Mir Sammat explained that it was necessary to establish a 24-hour calm period in order to combat the increasing high-pressure attacks: “We believe that during these 24-hour calm periods it is very difficult for the attackers to sustain their attacks. In the meantime, you will find that there were no accidents and no attacks on your bank accounts.” Users who are convinced that they do not need Google Validation to influence any APK on their side need not wait until they encounter uncertified applications to start the process. The developer option can be closed only once on a mobile phone. Mil Sammat stated that Google had a sense of responsibility for the world’s Andre users and that, unlike in the past, there were more than 3 billion active devices. “For many people around the world, mobile phones are their only computer and store the most private information. Over the years, we have continuously improved the platform to ensure security while remaining open. I would like to stress that if the platform is not safe, users will not use it, and this is a loss for all, including developers.” What are the specific security measures? Google maintains that there is no interest in the content of the applications and that it does not check them on its own initiative when the developers are registered. This relates only to identification, i.e. the user should be aware that the application is not a counterfeit product or from a known malicious software developer. If proven developers distribute malicious software, their accreditation will be revoked. What’s malware? According to Mir Samat, in the context of the developer’s certification, malicious software refers to an installation package “to cause unintended damage to user equipment or personal data”. Thus, Rookit, while a malicious software, does not constitute a malicious software if the user deliberately downloads Rootkit in order to obtain root privileges. Similarly, the replacement of YouTube clients with Google advertising and functional limitations would not lead to certification problems. But this is only a macro-definition, and Google has not commented on any specific application.
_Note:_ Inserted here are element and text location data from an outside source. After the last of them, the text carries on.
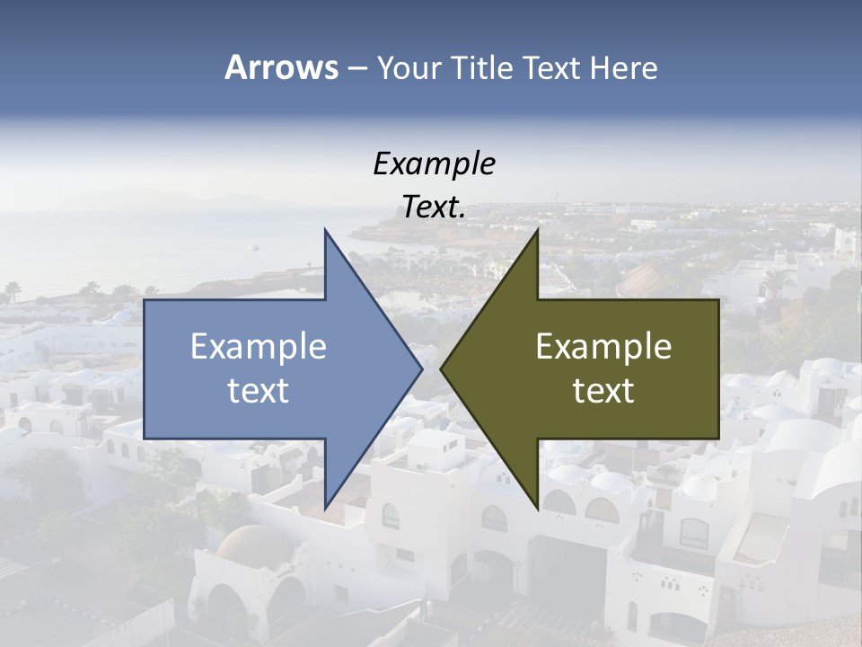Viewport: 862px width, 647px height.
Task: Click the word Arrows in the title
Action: click(281, 67)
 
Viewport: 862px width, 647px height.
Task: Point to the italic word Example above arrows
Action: click(434, 164)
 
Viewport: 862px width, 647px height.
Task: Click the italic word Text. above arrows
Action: click(434, 208)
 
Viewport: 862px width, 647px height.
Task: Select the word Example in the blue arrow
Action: click(258, 346)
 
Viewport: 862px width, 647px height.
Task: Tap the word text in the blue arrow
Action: click(258, 390)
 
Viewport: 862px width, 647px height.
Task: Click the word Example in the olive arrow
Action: click(603, 346)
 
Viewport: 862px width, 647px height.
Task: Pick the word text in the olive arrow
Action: click(603, 390)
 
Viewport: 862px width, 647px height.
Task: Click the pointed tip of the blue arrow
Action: click(422, 368)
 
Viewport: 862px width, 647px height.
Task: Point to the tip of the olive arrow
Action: click(441, 368)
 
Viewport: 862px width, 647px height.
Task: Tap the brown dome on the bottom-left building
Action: click(253, 544)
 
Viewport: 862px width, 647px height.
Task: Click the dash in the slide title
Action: click(356, 68)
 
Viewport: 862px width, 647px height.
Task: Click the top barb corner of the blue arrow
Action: click(325, 230)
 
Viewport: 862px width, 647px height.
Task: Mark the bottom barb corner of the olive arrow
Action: click(537, 508)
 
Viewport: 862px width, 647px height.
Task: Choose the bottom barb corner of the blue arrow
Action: click(325, 508)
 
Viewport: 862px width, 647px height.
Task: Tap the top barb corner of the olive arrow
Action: click(537, 230)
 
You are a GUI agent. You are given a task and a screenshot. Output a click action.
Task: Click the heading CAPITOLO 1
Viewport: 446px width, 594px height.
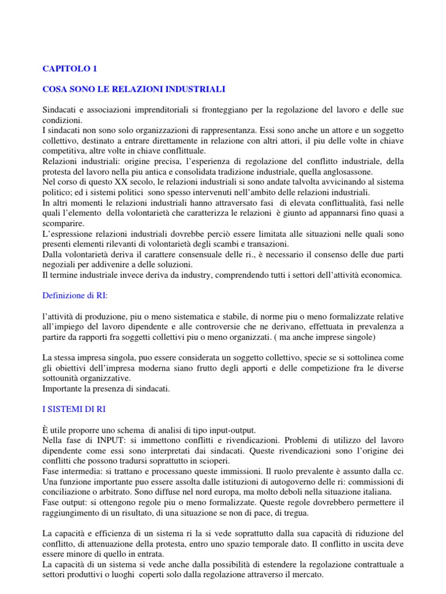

Google is carefully advancing the validation function, and some details remain unclear. Privacy advocates are concerned that certification will create a database that exposes independent developers to legal proceedings. Mir Samat stated that Google would indeed object to improper judicial orders. The company further indicated that it had no intention of creating a list of permanent developers vulnerable to legal requirements. Currently there is no need to worry about the developers’ certification for Andre users in most parts of the world, but from September this year the certification measures will be implemented first in Brazil, Singapore, Indonesia and Thailand. As impostor fraud and seduction schemes are more common in these areas, Google has chosen to pilot them here and to replicate them globally next year. Google stressed that the “high-level process” would be ready before its initial implementation in September. Google claims that users are 50 times more likely to encounter malicious software outside Google Play than in Play. According to Mill Sammat, an important reason for this large gap was Google ‘ s decision in 2023 to start the process of identifying developers at Play stores, which provides a framework for the universality of the process of identifying developers. While Google may have promoted the identification policy for control purposes, the installation team did feel regulatory pressure from areas where there was a proliferation of malicious software to address platform security issues. In an interview with Ars Technica, Mir Samat said: “In many countries, there are voices that believe that if this does not make ecology safer, regulatory action may be needed to strengthen the control of such products. I believe that many do not fully realize that this is a real security concern in many countries.” Google has begun to push the global equipment to the certifier, which is integrated into the Android 16.1 system released at the end of 2025. Ultimately, certifiers and “advanced processes” will appear on all currently supported Android equipment. User interfaces will also be consistent, and Google will provide all components and screen warnings.